Are mmWave Low-Complexity Beamforming Structures Energy-Efficient? Analysis of the Downlink MU-MIMO

TL;DR

This paper compares the spectral and energy efficiency of various low-complexity beamforming structures for mmWave MU-MIMO systems, revealing that fully-digital beamformers can sometimes outperform simpler solutions in energy efficiency.

Contribution

It provides a comparative assessment of suboptimal beamforming structures for mmWave MU-MIMO, considering recent data on hardware energy consumption and highlighting scenarios where fully-digital solutions are more efficient.

Findings

Fully-digital beamformers can outperform low-complexity solutions in energy efficiency.

Switch-based structures often perform poorly in realistic scenarios.
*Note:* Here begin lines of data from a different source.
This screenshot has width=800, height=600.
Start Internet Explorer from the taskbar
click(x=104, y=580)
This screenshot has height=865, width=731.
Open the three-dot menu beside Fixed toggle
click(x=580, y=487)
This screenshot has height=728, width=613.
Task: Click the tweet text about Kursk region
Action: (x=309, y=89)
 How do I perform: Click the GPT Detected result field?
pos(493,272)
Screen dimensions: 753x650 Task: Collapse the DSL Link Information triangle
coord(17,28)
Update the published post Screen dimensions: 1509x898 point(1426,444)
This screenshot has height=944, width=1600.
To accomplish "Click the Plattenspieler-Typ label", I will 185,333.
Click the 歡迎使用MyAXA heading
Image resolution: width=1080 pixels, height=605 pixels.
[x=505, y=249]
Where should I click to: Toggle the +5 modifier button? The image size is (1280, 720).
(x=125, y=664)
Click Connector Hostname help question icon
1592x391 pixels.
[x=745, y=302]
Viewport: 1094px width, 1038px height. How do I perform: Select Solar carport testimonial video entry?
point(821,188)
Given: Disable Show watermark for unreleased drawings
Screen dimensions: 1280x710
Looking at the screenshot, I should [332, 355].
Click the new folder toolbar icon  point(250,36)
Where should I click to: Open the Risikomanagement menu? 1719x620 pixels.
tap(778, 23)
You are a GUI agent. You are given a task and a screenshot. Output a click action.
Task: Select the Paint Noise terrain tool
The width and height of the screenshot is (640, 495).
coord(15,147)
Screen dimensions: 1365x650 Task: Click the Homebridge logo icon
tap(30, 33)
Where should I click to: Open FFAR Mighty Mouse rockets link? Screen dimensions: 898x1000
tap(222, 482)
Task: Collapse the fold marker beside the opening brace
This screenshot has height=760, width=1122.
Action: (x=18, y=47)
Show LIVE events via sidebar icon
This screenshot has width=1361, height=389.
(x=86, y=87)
Complexity reduction does not always lead to energy savings.

Abstract

Future cellular systems based on the use of above-6 GHz frequencies, the so-called millimeter wave (mmWave) bandwidths, will heavily rely on the use of antenna arrays both at the transmitter and at the receiver, possibly with a large number of elements. For complexity reasons, fully digital precoding and postcoding structures may turn out to be unfeasible, and thus suboptimal structures, making use of simplified hardware and a limited number of RF chains, have been investigated. This paper considers and makes a comparative assessment, both from a spectral efficiency and energy efficiency point of view, of several suboptimal precoding and postcoding beamforming structures for the downlink of a cellular multiuser MIMO (MU-MIMO) system. Based on the most recently available data for the energy consumption of phase shifters and switches, we show that there are cases where fully-digital beamformers may achieve a larger energy efficiency than lower-complexity solutions, as well as that structures based on the exclusive use of switches achieve quite unsatisfactory performance in realistic scenarios.